Working For the Few, published ahead of this week’s World Economic Forum in Davos, details the pernicious impact that widening inequality is having in both developed and developing countries, helping the richest undermine democratic processes and drive policies that promote their interests at the expense of everyone else.

The report says that there is a growing global public awareness of this power-grab. Polls done for Oxfam in six countries (Brazil, India, South Africa, Spain, the UK and US) show that most people questioned in all those countries believe that laws are skewed in favor of the rich.
nequality has shot up the global agenda in recent years: US President Obama has made it a key priority for 2014. The World Economic Forum (WEF) has identified widening income disparities as the second greatest worldwide risk in the next 12-18 months. WEF’s Global Outlook report, published in November, warned inequality is undermining social stability and ‘threatening security on a global scale.’

Oxfam wants governments to take urgent action to reverse the trend.
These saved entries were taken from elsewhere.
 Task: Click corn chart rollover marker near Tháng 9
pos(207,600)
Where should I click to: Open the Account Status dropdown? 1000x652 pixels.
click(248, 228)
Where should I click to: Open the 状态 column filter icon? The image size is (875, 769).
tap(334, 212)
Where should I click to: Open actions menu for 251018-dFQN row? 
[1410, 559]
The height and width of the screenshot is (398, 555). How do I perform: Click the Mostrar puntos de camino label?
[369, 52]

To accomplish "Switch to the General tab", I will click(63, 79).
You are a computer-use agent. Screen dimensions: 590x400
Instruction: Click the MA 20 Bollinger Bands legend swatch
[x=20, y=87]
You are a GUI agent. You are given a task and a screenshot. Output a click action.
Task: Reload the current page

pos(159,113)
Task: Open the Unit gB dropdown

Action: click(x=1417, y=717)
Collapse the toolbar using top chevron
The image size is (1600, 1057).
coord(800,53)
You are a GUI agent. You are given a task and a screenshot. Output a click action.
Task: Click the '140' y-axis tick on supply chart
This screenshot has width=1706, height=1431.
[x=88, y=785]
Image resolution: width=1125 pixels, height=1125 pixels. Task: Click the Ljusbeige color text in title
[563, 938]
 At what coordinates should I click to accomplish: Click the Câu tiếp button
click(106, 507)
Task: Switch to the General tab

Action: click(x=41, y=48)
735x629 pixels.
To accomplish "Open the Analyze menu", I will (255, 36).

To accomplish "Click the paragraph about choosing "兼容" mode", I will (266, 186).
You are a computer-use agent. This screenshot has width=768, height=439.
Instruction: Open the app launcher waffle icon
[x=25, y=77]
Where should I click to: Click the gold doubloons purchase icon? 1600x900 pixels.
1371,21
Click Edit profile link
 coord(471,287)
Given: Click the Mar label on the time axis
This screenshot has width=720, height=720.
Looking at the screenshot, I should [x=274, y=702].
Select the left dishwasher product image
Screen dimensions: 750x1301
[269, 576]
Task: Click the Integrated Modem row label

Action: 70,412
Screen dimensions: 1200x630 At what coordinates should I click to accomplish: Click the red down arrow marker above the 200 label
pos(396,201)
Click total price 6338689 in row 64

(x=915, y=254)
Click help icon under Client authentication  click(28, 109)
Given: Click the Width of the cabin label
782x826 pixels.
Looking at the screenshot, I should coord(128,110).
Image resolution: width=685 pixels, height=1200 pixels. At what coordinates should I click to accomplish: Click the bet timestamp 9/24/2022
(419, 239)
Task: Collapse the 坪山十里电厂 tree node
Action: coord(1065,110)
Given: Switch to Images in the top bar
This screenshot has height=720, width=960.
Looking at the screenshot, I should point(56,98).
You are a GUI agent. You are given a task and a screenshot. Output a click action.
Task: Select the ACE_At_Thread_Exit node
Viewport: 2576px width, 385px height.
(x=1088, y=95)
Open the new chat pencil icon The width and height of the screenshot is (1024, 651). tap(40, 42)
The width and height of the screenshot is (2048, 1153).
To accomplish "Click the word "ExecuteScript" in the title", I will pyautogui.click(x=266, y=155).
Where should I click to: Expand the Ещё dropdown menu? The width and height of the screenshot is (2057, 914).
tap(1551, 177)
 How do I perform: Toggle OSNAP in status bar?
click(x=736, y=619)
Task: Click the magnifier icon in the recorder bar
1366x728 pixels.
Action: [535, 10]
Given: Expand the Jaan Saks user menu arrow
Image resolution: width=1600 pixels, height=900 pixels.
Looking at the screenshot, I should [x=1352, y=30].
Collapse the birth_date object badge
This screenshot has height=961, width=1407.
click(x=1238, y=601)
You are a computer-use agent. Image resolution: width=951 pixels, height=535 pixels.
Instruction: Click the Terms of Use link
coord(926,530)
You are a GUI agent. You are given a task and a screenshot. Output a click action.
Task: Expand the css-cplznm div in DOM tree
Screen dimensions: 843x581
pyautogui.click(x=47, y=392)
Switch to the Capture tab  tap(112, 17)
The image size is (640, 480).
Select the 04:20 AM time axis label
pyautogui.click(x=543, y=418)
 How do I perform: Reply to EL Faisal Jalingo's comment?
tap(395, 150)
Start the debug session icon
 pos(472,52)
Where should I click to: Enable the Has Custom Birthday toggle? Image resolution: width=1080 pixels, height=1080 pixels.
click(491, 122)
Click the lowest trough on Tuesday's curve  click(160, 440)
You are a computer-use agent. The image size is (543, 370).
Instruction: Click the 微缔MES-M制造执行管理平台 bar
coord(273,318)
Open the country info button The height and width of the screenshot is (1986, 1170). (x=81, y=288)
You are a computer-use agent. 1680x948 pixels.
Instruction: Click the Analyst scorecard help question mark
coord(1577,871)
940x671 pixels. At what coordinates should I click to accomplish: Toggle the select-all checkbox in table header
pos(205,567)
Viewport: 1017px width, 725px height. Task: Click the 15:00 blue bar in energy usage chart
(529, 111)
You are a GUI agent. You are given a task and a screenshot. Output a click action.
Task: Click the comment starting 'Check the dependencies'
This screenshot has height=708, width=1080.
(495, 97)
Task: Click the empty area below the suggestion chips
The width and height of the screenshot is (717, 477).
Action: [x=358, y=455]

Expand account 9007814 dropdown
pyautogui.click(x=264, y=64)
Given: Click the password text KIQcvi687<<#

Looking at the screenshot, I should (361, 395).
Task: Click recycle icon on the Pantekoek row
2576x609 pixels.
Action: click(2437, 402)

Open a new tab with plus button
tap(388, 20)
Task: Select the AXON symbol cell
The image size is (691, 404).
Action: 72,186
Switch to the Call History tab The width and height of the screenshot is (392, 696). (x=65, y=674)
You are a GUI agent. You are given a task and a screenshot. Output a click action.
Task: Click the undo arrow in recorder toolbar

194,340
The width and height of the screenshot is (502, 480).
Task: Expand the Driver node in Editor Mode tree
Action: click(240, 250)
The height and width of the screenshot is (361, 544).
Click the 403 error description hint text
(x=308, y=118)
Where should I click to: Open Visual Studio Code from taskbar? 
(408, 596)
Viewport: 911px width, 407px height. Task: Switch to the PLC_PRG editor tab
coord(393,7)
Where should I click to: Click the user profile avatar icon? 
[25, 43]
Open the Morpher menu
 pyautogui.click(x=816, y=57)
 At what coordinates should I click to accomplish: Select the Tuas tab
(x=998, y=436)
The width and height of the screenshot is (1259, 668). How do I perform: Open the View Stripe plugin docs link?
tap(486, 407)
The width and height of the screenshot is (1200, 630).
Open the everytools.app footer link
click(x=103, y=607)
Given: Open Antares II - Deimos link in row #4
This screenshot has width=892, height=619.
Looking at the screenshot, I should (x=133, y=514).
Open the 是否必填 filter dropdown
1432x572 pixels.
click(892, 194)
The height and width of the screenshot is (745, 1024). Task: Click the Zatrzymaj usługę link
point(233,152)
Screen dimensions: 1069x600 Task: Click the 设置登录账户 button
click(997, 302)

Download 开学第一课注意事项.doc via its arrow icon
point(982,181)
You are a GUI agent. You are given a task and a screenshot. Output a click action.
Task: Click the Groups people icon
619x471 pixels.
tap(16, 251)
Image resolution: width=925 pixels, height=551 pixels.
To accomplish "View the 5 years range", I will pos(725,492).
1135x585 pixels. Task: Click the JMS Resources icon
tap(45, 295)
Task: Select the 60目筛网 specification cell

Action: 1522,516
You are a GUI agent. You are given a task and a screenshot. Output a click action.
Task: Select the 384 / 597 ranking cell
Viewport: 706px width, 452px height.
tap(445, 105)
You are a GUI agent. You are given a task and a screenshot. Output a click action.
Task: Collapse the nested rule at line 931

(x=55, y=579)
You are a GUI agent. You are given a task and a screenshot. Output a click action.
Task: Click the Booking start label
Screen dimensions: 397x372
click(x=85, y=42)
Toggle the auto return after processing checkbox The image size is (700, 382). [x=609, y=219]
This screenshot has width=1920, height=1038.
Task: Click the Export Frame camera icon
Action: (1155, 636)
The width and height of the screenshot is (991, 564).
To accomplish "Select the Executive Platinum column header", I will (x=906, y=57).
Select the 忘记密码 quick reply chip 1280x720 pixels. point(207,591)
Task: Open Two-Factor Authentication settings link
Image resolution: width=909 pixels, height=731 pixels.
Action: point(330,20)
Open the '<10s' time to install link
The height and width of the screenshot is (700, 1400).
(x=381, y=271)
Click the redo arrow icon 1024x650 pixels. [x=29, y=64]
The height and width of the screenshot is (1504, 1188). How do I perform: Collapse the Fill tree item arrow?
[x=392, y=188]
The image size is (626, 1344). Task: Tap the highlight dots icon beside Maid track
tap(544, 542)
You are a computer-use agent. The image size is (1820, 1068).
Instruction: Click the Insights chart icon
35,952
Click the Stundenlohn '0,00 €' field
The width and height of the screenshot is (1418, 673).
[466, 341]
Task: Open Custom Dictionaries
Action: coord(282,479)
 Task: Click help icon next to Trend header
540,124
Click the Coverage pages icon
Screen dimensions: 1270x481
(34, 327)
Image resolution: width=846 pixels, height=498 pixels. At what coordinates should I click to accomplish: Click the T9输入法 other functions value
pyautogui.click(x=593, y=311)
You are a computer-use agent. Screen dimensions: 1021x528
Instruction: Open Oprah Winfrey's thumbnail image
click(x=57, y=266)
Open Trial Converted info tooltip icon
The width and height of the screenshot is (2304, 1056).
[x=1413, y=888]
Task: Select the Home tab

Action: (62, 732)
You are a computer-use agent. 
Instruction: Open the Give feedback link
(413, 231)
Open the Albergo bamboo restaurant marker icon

It is asking those attending the WEF to make six-point personal pledge to tackle the problem.

Winnie Byanyima, Oxfam Executive Director who will attend the Davos meetings, said: “It is staggering that in the 21st Century, half of the world’s population own no more than a tiny elite whose numbers could all sit comfortably in a single train carriage.

Facing inequality is key

“We cannot hope to win the fight against poverty without tackling inequality. Widening inequality is creating a vicious circle where wealth and power are increasingly concentrated in the hands of a few, leaving the rest of us to fight over crumbs from the top table.

“In developed and developing countries alike, we are increasingly living in a world where the lowest tax rates, the best health and education and the opportunity to influence are being given not just to the rich but also to their children.

“Without a concerted effort to tackle inequality, the cascade of privilege and of disadvantage will continue down the generations. We will soon live in a world where equality of opportunity is just a dream. In too many countries economic growth already amounts to little more than a ‘winner takes all’ windfall for the richest.”

Wealth and power

Policies successfully imposed by the rich in recent decades include financial deregulation, tax havens and secrecy, anti-competitive business practice, lower tax rates on high incomes and investments and cuts or underinvestment in public services for the majority. Since the late 1970s, tax rates for the richest have fallen in 29 of the 30 countries for which data are available, meaning that in many places the rich not only get more money but also pay less tax on it.

A recent US study presented compelling statistical evidence that the interests of the wealthy are overwhelmingly represented by the US Government compared with those of the middle classes. The preferences of the poorest had no impact on the votes of elected officials.

This capture of opportunities by the rich at the expense of the poor and middle classes has helped create a situation where seven out of every ten people in the world live in countries where inequality has increased since the 1980s and one per cent of the world’s families now own 46% of its wealth ($110 trillion).

The report says:

Globally, the richest individuals and companies hide trillions of dollars away from the tax man in a web of tax havens around the world. It is estimated that $21 trillion is held unrecorded and off-shore;

In the US, years of financial deregulation directly correlates to the increase in the income share of the top one per cent which is now at its highest level since the eve of the Great Depression;

In India, the number of billionaires increased tenfold in the past decade, aided by a highly regressive tax structure and the wealthy exploiting their government connections, while spending on the poorest remains remarkably low;

In Europe, austerity has been imposed on the poor and middle classes under huge pressure from financial markets whose wealthy investors have benefited from state bailouts of financial institutions;

In Africa, global corporations – particularly those in extractive industries - exploit their influence to avoid taxes and royalties, reducing the resources available to governments to fight poverty.
111 replies
Jr. Member
Jan 7, 2014
164 posts
Vancouver
I blame capitalism. Oh wait, so do the 3.5 billion people mentioned. :) Maybe if they stand under the rich people, they will get some trickled down stuff, maybe sweat or something will trickle down...who knows...it's tough to be that rich and not blush and sweat a little. :)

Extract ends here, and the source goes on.